Dante appears in two guises, as both the pilgrim who makes the journey and the poet who artfully recounts it. Dante begins by recalling how he was lost in a dark wood and close to spiritual, perhaps also physical, suicide. Heaven takes pity on Dante, and Beatrice, now enthroned in Paradise, descends into Hell for his sake—into Limbo, the home of virtuous pagans. Virgil leads Dante through Hell and Purgatory. Beatrice, his higher guide, then takes over and leads him through Paradise. At the end of the poem, Dante reaches the end of all desire: He sees God.

I have chosen three cantos, one from each canticle: from the Inferno , the canto on lust; from the Purgatorio , a canto on envy; and from the Paradiso , a canto on faithfulness marred by inconstancy. A form of seeing and being seen is at work at each level. I realize that many of you have not read the Comedy , or perhaps are familiar only with the Inferno. I hope that my remarks will inspire you to read the whole poem and to regard it not as a book for class but as a book for life.

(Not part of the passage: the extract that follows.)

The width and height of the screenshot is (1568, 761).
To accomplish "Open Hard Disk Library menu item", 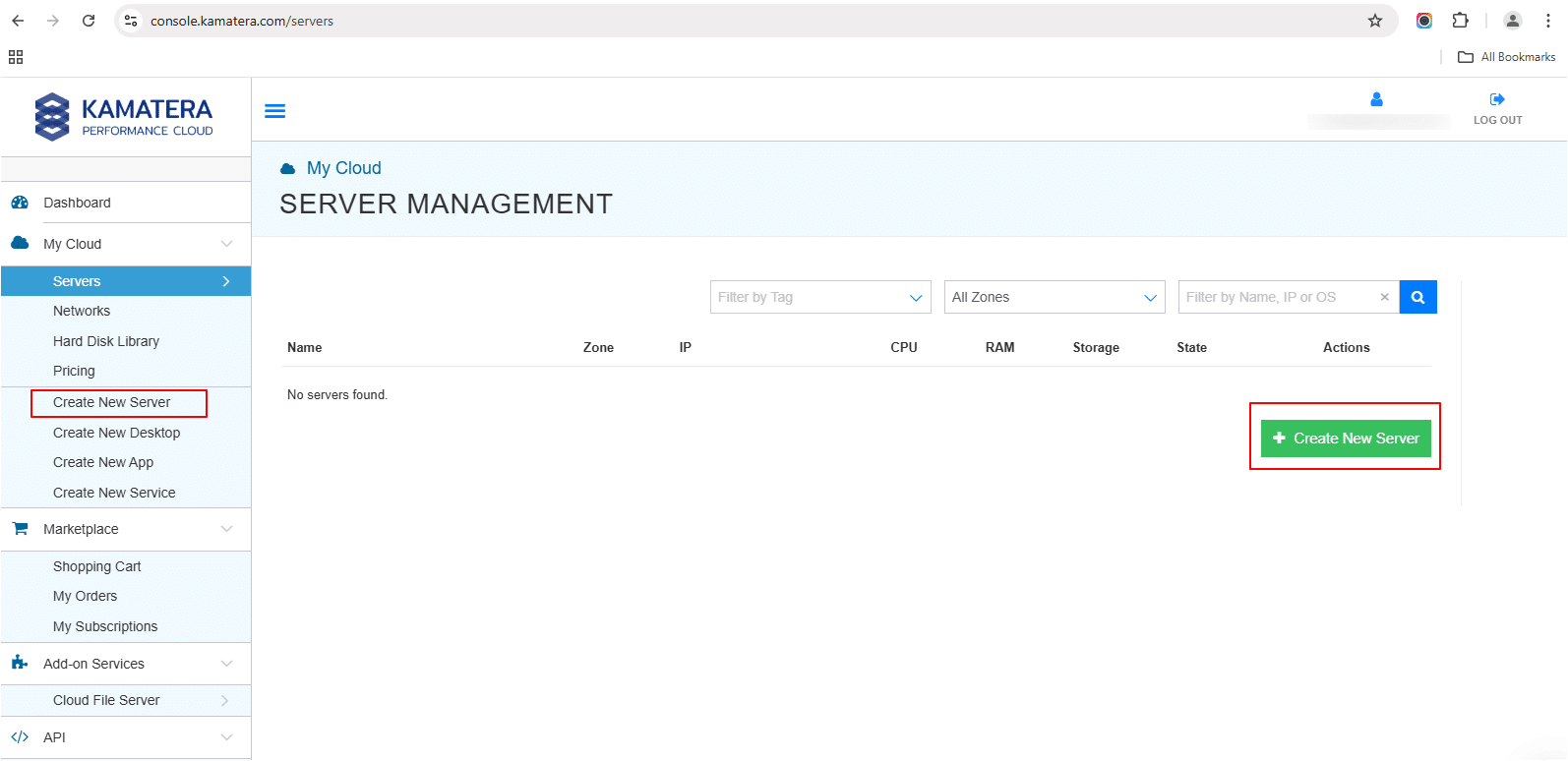I will coord(106,341).
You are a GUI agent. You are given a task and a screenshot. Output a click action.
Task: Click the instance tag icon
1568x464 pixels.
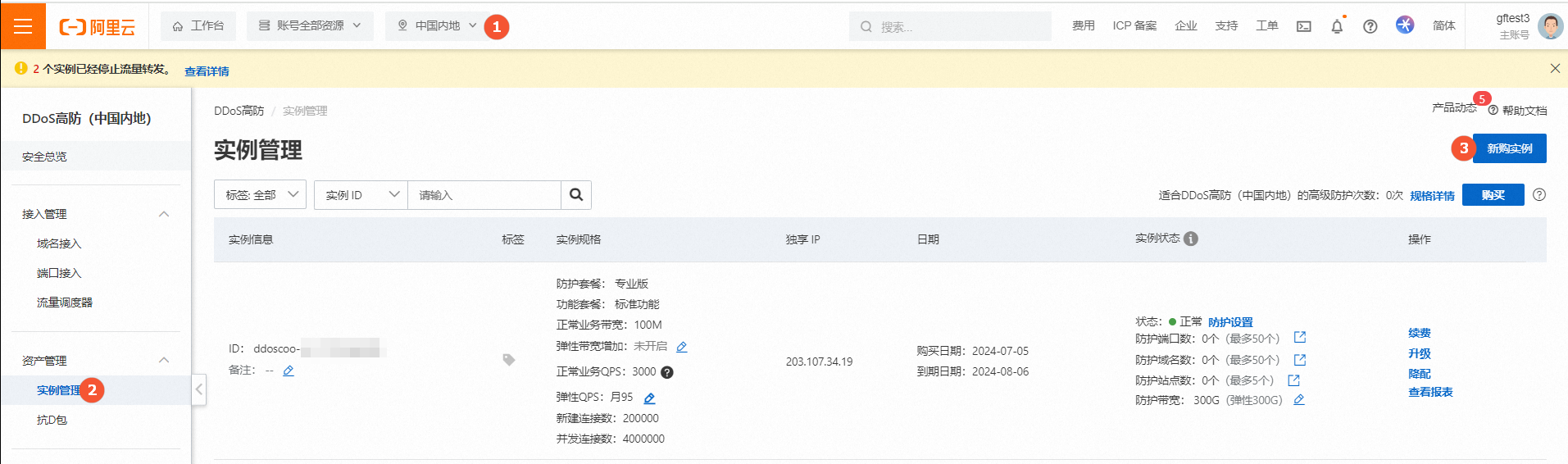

Before we begin, I want to make three observations. The first is that the Comedy is not a literal report on the afterlife, but rather an allegorical depiction of the whole from the perspective of eternity, a revelation in images of the way things are. It is what the ancient Greeks called a kosmos —a term that means ornament.

Central to this idea is hierarchy or rank, an order of higher and lower. Hierarchically arranged, it is an enormous funnel that reaches to the center of the earth.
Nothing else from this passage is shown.